Essentially, they want to count all changes (true values in the changed columns) that occur per ID in the given time period. This is fairly easy, my approach on that is to do something like this:

count(CASE WHEN product_name_changed THEN 1 END) AS product_name_count,

in a select, where it's within the range and with GROUP BY fk_product_id.

The Question

The tricky part here is the edge case they want. If, the last entry in the date range for that product ID has the same value as the first entry in the entire table for that product ID, then the [column]_count should be 0. Basically, if the change has been reverted to be equal to the first value, then that should show that no changes have been done in the time period on that column.
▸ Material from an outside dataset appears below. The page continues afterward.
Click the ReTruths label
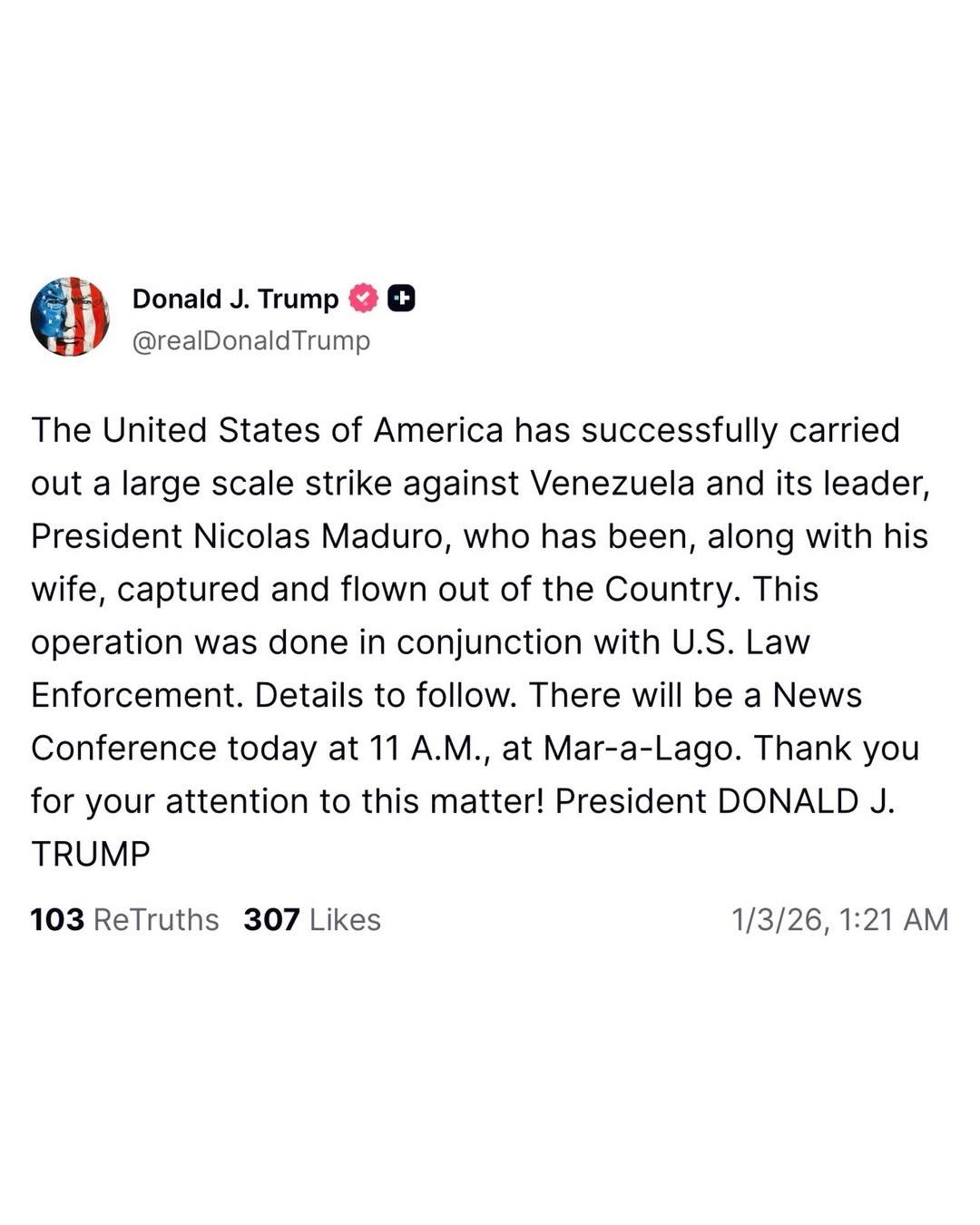 point(156,919)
In my example, Product Y has it's name changed and reverted. As such, in the output, it's row has a 0 in product_name_count despite there being multiple "true" values in the product_name_changed column for that id. This occurs even though the first Product Y entry is outside the date range.

What I've tried

I've been searching a lot for this. I tried adding something like

last_value(product_name) over (
    PARTITION BY fk_product_id]
    ORDER BY timestamp) AS product_name,

in order to store the last value and then use that in the logic for the count, but I'm not sure how to do that and get the first_value (including outside of the date range) to do the comparison.

And at this point I might try to make this two procedures and do the logic outside of SQL. However, since it was requested I try to do it in one go, I wanted to ask here and see if anybody could help at all.

CodePudding user response：

One way would be as follows

DECLARE @StartTime datetime = '2022-08-07 06:00:00.000', 
        @EndTime datetime = '2022-08-08 22:00:00.000';


WITH T AS
(
SELECT fk_product_id,       
       first_value(product_name) over (PARTITION BY fk_product_id ORDER BY timestamp) AS first_product_name, 
       first_value(product_cost) over (PARTITION BY fk_product_id ORDER BY timestamp) AS first_product_cost, 
       first_value(product_name) over (PARTITION BY fk_product_id ORDER BY timestamp desc) AS last_product_name,
       first_value(product_cost) over (PARTITION BY fk_product_id ORDER BY timestamp desc) AS last_product_cost,
       CAST(product_name_changed AS INT) AS product_name_changed,
       CAST(product_cost_changed AS INT) AS product_cost_changed,
       CASE WHEN timestamp >= @StartTime THEN 1 ELSE 0 END AS in_time_period
FROM product_history
WHERE timestamp <= @EndTime 
)
SELECT fk_product_id,
       SUM(CASE WHEN in_time_period = 1 AND first_product_name <> last_product_name THEN product_name_changed ELSE 0 END),
       SUM(CASE WHEN in_time_period = 1 AND first_product_cost <> last_product_cost THEN product_cost_changed ELSE 0 END)
FROM T
GROUP BY fk_product_id
HAVING SUM(in_time_period) > 0

The where clause is on timestamp <= @EndTime so the earliest values are available to the window functions but then there is additional logic added to only count the "changed" events if they fall inside the start/end window of interest and if the overall first value <> the overall last value.

Fiddle

NB1: I just use first_value and descending order rather than last_value. If you use last_value you need to also include UNBOUNDED FOLLOWING for it to work as you were wanting.

NB2: I also order the columns using the same window frames next to each other. This at least used to prevent some gratuitous sort operations compared to having frames intermingled. I haven't checked recently if this is still the case.